Recent advances in green nanomaterials have primarily focused on mitigating toxicity through passive approaches, yet emerging technologies suggest a transformative paradigm shift toward programmable nanomaterials with dynamic biointerfaces. This Review explores how convergent innovations in synthetic biology, DNA nanotechnology, artificial intelligence, and advanced manufacturing are creating unprecedented opportunities for developing nanomaterials with context-responsive functionality. Integration of cell-free synthetic biology enables nanomaterials with genetic-circuit-driven responses to biological cues, allowing expression of bioactive compounds precisely when and where needed. DNA nanotechnology provides molecular-level programmability through stimuli-responsive structures that can perform logical operations based on complex biological inputs. Advanced machine learning approaches are revolutionizing predictive design by identifying nonintuitive correlations between green synthesis parameters and programmable functionalities. Metabolic engineering approaches utilizing engineered microbial systems offer unprecedented control over nanomaterial synthesis with reduced batch-to-batch variability, while 4D bioprinting enables macroscale assemblies with nanoscale programmable elements distributed in precise spatiotemporal arrangements. These converging technologies are enabling the development of autonomous theranostic systems with closed-loop functionality, capable of sensing biological parameters, processing this information through molecular computing, and adjusting therapeutic activity accordingly.

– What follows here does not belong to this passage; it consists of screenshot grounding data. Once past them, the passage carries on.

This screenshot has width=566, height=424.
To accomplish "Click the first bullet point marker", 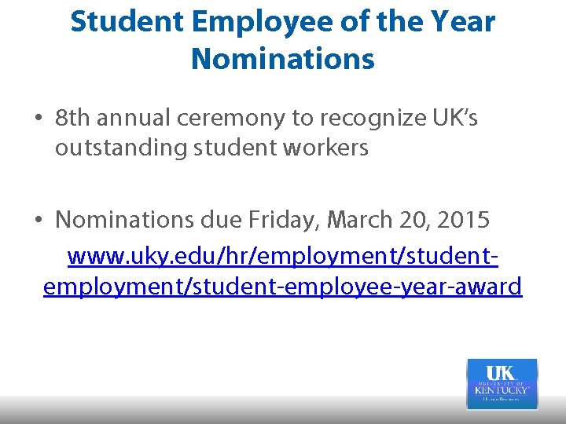I will (x=38, y=119).
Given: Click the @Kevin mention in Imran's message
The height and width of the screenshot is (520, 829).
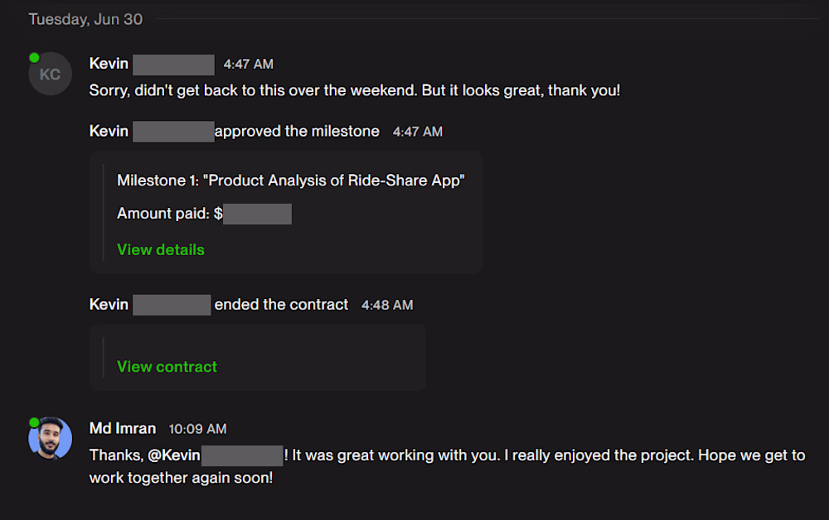Looking at the screenshot, I should point(174,455).
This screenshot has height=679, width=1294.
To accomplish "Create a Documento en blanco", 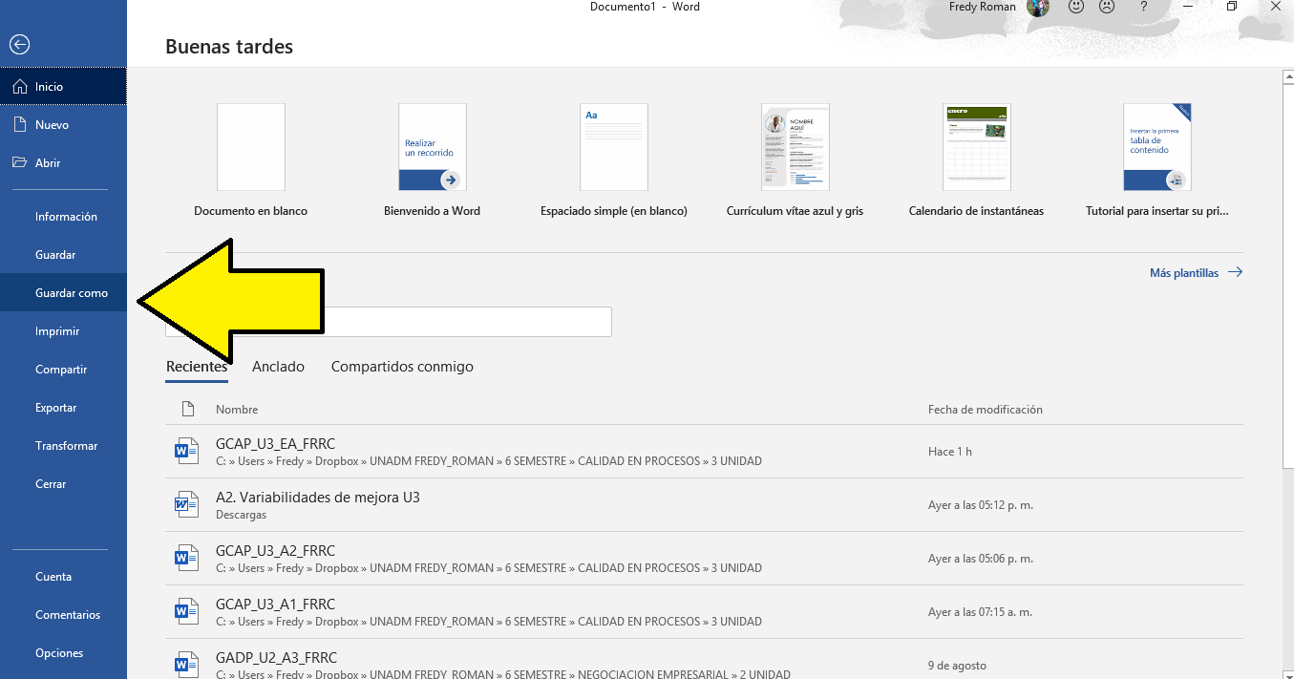I will coord(250,146).
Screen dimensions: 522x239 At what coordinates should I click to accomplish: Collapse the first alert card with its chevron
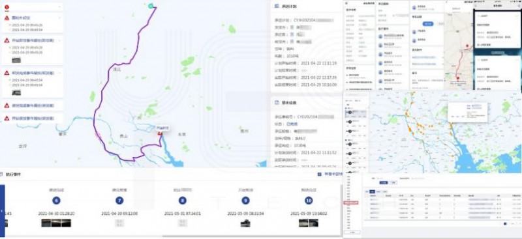coord(59,18)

This evolution represents a fundamental reconceptualization of biocompatibility from a static property to a dynamic, programmable characteristic, potentially yielding nanomaterials that behave more like sophisticated biological entities than traditional therapeutic agents. While significant challenges remain in stability, sensitivity, and manufacturing scalability, this emerging paradigm promises transformative advances in precision nanomedicine through self-regulating, patient-responsive therapeutic systems.